Characterizing SARS-CoV-2 Spike Sequences Based on Geographical Location

TL;DR

This paper presents a scalable machine learning approach to classify SARS-CoV-2 spike protein sequences by geographical location using k-mer based numerical representations, outperforming baseline methods.

Contribution

Introduces a novel scalable method combining k-mer features and machine learning for geographic classification of viral sequences, addressing data size challenges.

Findings

Model significantly outperforms baseline classifiers.

Identifies key amino acids influencing classification.

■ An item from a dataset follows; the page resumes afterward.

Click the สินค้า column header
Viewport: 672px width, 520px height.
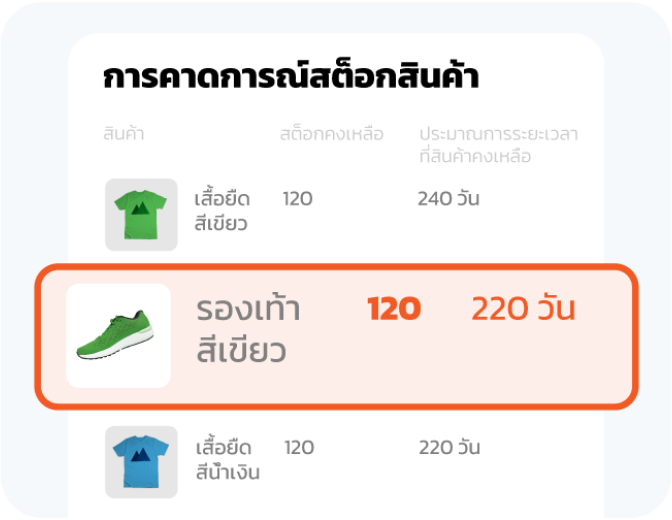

Demonstrates scalability to large genomic datasets.

Abstract

With the rapid spread of COVID-19 worldwide, viral genomic data is available in the order of millions of sequences on public databases such as GISAID. This Big Data creates a unique opportunity for analysis towards the research of effective vaccine development for current pandemics, and avoiding or mitigating future pandemics. One piece of information that comes with every such viral sequence is the geographical location where it was collected -- the patterns found between viral variants and geographical location surely being an important part of this analysis. One major challenge that researchers face is processing such huge, highly dimensional data to obtain useful insights as quickly as possible. Most of the existing methods face scalability issues when dealing with the magnitude of such data. In this paper, we propose an approach that first computes a numerical representation of the spike protein sequence of SARS-CoV-2 using $k$-mers (substrings) and then uses several machine learning models to classify the sequences based on geographical location. We show that our proposed model significantly outperforms the baselines. We also show the importance of different amino acids in the spike sequences by computing the information gain corresponding to the true class labels.